ACE (Application Controlled Execution): Application Controlled Execution is a key innovation in Solana's core roadmap. While traditional blockchains have transaction ordering entirely controlled by validators/block producers, ACE allows smart contracts/applications to determine transaction ordering, settlement logic, and priorities. This allows DeFi applications on Solana to customize their own market microstructures, such as order matching rules and anti-MEV mechanisms. Enabling each DEX or Perp protocol to have its own trading engine is a core technology for realizing the internet capital market.

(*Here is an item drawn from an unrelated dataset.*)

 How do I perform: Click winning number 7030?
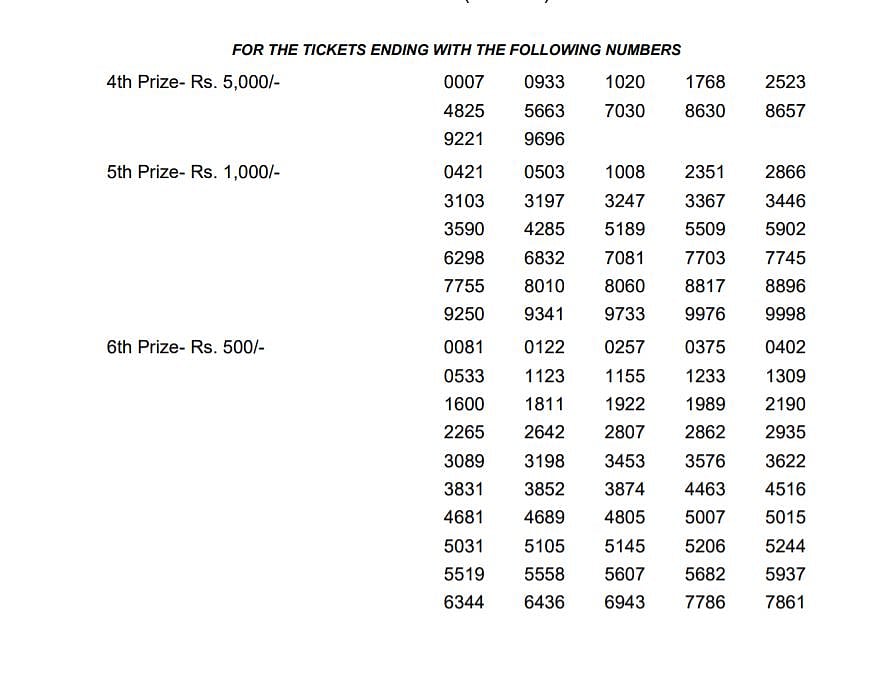625,111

MCL (Multi-Concurrent Block Proposal): Future upgrades to Solana will allow multiple leaders to propose blocks simultaneously, significantly improving throughput and reducing latency, as well as improving transaction inclusion time and censorship resistance.
Proprietary Automated Market Makers (Proprietary Automated Market Makers): Unlike traditional public AMMs (such as Raydium and Orca's constant product pools), PropAMMs are privately deployed by professional market makers/institutions. They use real-time price oracles to update quotes and actively manage liquidity, typically not accepting permissionless deposits. Providing extremely low slippage and deeper liquidity, they currently account for over 60% of Solana DEX trading volume, drastically changing the on-chain market structure and bringing prices closer to CEX levels.

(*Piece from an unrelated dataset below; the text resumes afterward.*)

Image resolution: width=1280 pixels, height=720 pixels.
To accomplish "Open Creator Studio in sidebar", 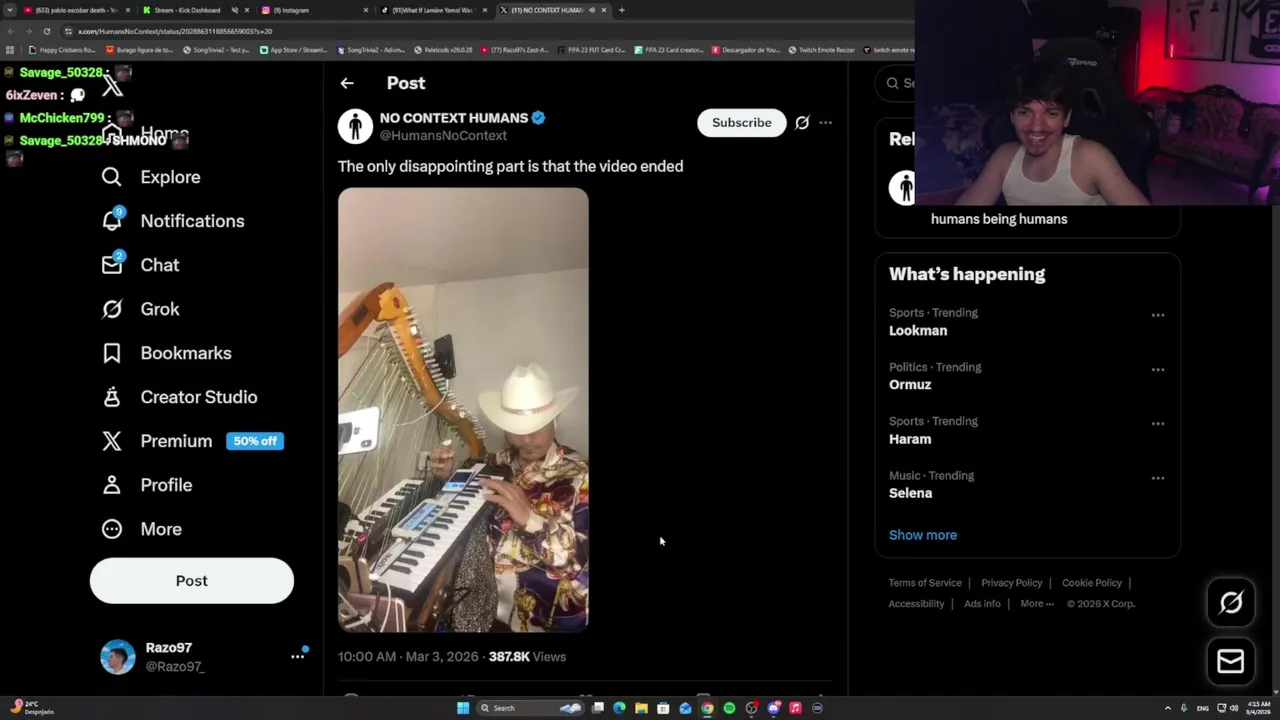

Aggregators: Aggregators such as Jupiter and Dflow aggregate liquidity from multiple DEXs, AMMs, and PropAMMs, finding the optimal execution path for users and providing the lowest slippage and best price.
Conditional liquidity: This is a new liquidity provision mechanism where liquidity is no longer an unconditional "passive pool." Instead, it is only available to order takers when specific conditions are met (such as orders being endorsed by a trusted front-end application or being non-toxic order flows). This primarily prevents market makers from being targeted, thus encouraging them to offer tighter spreads, ultimately leading to better trading prices and deeper liquidity.

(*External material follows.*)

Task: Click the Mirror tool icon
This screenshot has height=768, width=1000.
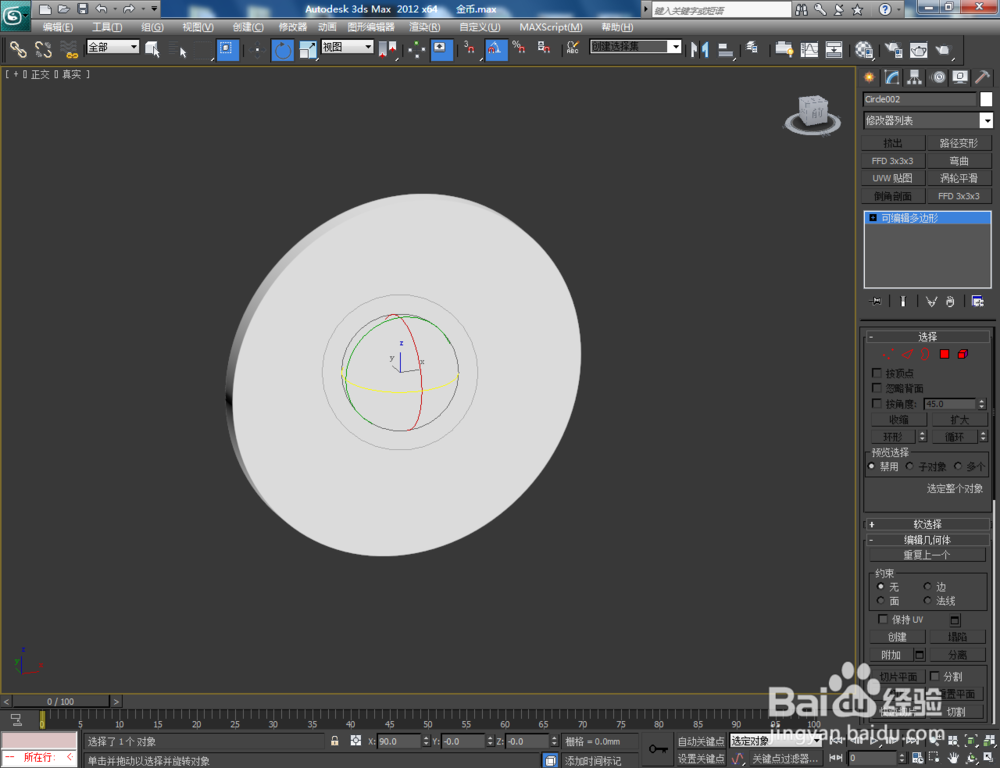Action: 700,50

Overall improvements to the SVM and scheduler: These include optimization of computational units, asynchronous program execution (APE), and upgrades to the scheduling algorithm, making programs run faster, use fewer resources, and support higher concurrency. The SVM is the execution environment for Solana smart contracts; these improvements directly enhance on-chain program performance, providing fundamental support for complex financial applications.